Reproduce, word for word, the portion of the forum thread below on Yahoo indexing from "Group: Members" to "pages as well.".

PAGE EXTRACT:
** START **

Reply to this topicStart new topic
> Yahoo Indexing only 2 Pages of Large Site?

Untested

Group: Members
Joined: 3-April 05
Posts: 8
post Apr 3 2005, 12:35 AM
Yahoo! shows 2 results pages when doing the query:

site:www.dealsonhotels.com

One of the results is a directory listing. This is a large site that has been live for well over a year. The same command with Google gives over 4500 results. I'm wondering if anyone knows why Yahoo doesn't seem to be indexing the other pages as well.
Offline Go to the top of the page

Moderator Alumni

Group Icon
Group: Hall Of Fame
Joined: 31-August 02
Posts: 15,634
post Apr 3 2005, 09:36 PM
Hi Emory,

There's been a major update in Yahoo! over the last few days. Have you been getting these types of results on Yahoo! for the site longer than that?

There are some differences between the way that Yahoo! indexes sites, and Google does, and how they list pages.

I've heard that Yahoo! starts having problems with indexing pages that appear to be too many directory levels deep (even if someone might be using rewriting to emulate a directory structure.) That statement was made by Tim Mayer of Yahoo at last months NY Search Engines Strategies sessions.

Another potential problem may be a lack of unique page titles on these pages. Even Google only shows a couple of pages of results on that query, since they can't differentiate between the pages on the basis of things like unique titles.

Are there possibly other factors on the pages that may influence how spiderable they are? Maybe.

Session IDs can also cause potential problems with indexing.
Offline Go to the top of the page

Moderator

Group Icon
Group: Moderators
Joined: 20-August 03
Posts: 1,248
From: New York
post Apr 4 2005, 07:38 AM
Your not the only one, there are now many sites that only have two pages indexed. I don't know more at the moment, but I feel it has to do with a duplicate content issue. But the sites are clearly not dups, so its on the Yahoo! side I believe.

** END **

DATA:
** START **

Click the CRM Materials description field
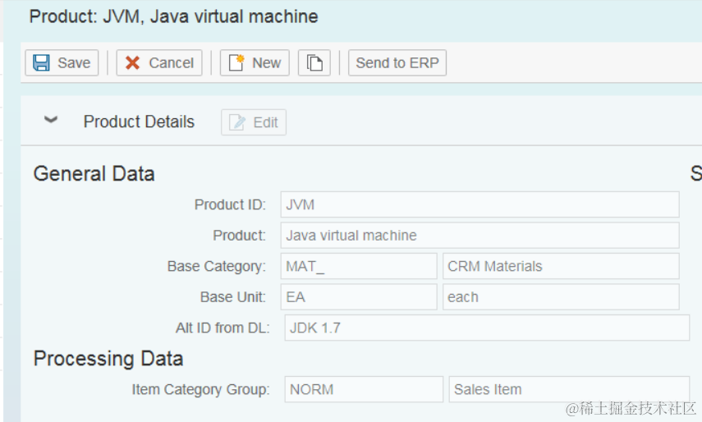Screen dimensions: 702x422 (x=561, y=266)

** END **

RESULT OF THE EXERCISE:
Group: Members
Joined: 3-April 05
Posts: 8
post Apr 3 2005, 12:35 AM
Yahoo! shows 2 results pages when doing the query:

site:www.dealsonhotels.com

One of the results is a directory listing. This is a large site that has been live for well over a year. The same command with Google gives over 4500 results. I'm wondering if anyone knows why Yahoo doesn't seem to be indexing the other pages as well.